Turkish Bath, Jermyn Street – Shampooing Room (from Living London, 1901)

“Then one is conducted to the shampooing room, and whilst reposing on a marble slab, one is massaged by light-handed attendants. That process is followed by a series of brushes and different soaps; and after a variety of shower douches and a plunge into cold water, the bath is complete. A sojourn in a lofty cooling room, a quiet smoke, or a light meal, and one sallies forth to a new being. A visit to the gallery of the attendant hairdressers makes perfection more perfect.”

Turkish Bath, Jermyn Street – Cooling Room (from Living London, 1901)

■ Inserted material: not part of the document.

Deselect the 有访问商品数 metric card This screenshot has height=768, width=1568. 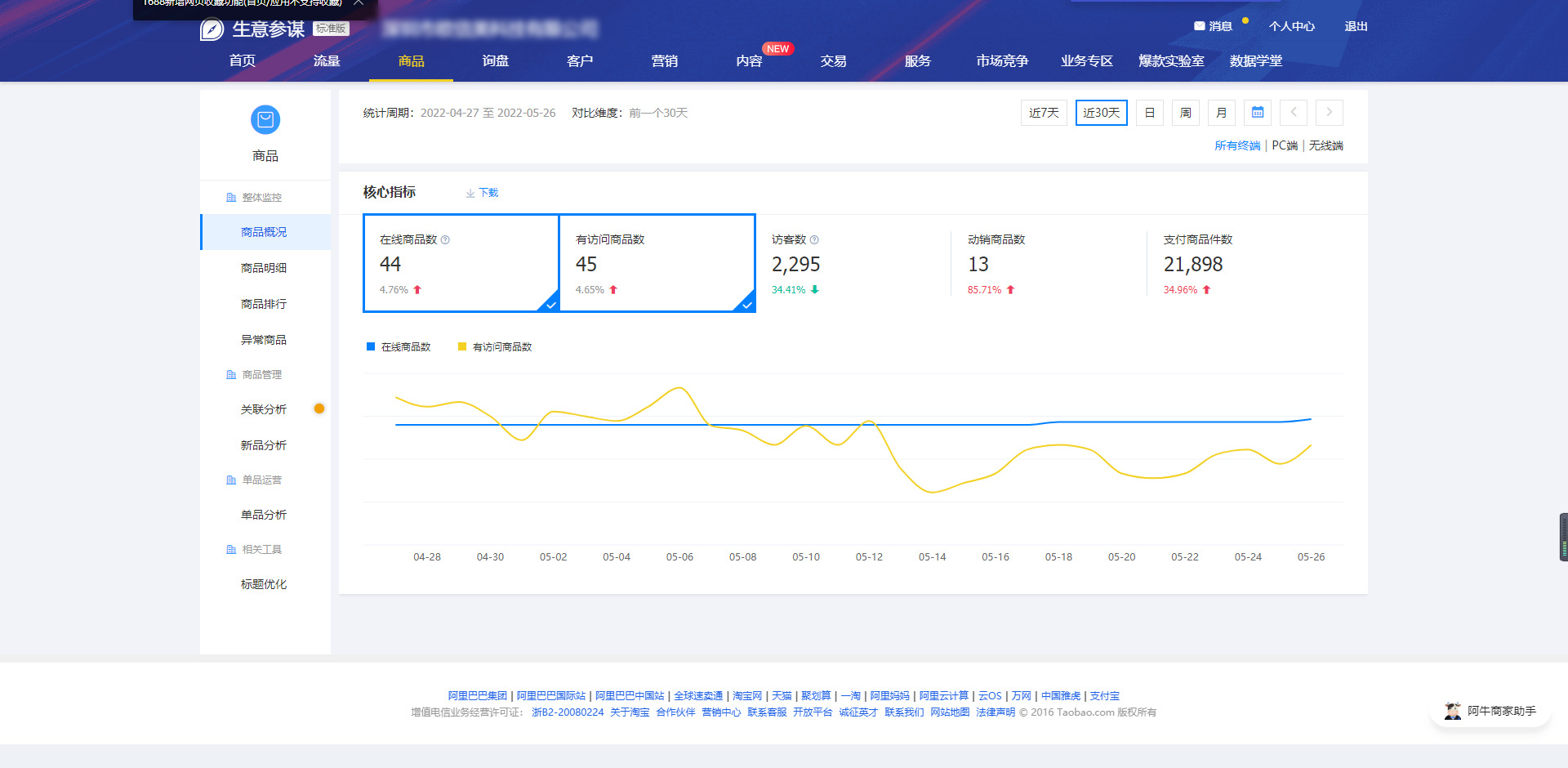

Living London recommended the vapour bath (obtainable at the Marylebone and a few other public baths) as “an excellent substitute for the Turkish should limited time be a consideration. Various medicated baths are also used by a section of Londoners – such as pine, bran, sulphur – to cure certain ailments, as alternatives to foreign springs, etc. whilst electricity is impelled through the water at the request of some others. This sort of bath is occasionally used in conjunction with the Swedish system of treatment (massage and exercises by means of mechanical appliances), now much practised in the Metropolis.”

While these luxurious Turkish and vapour baths were beyond the reach of the working classes, those in regular employment could afford to use the public or private baths once a week. As The Graphic reported, “At the cost of a pint of the commonest beer, the working man may enjoy an invigorating swim or a wholesome cleansing in a private warm bath.”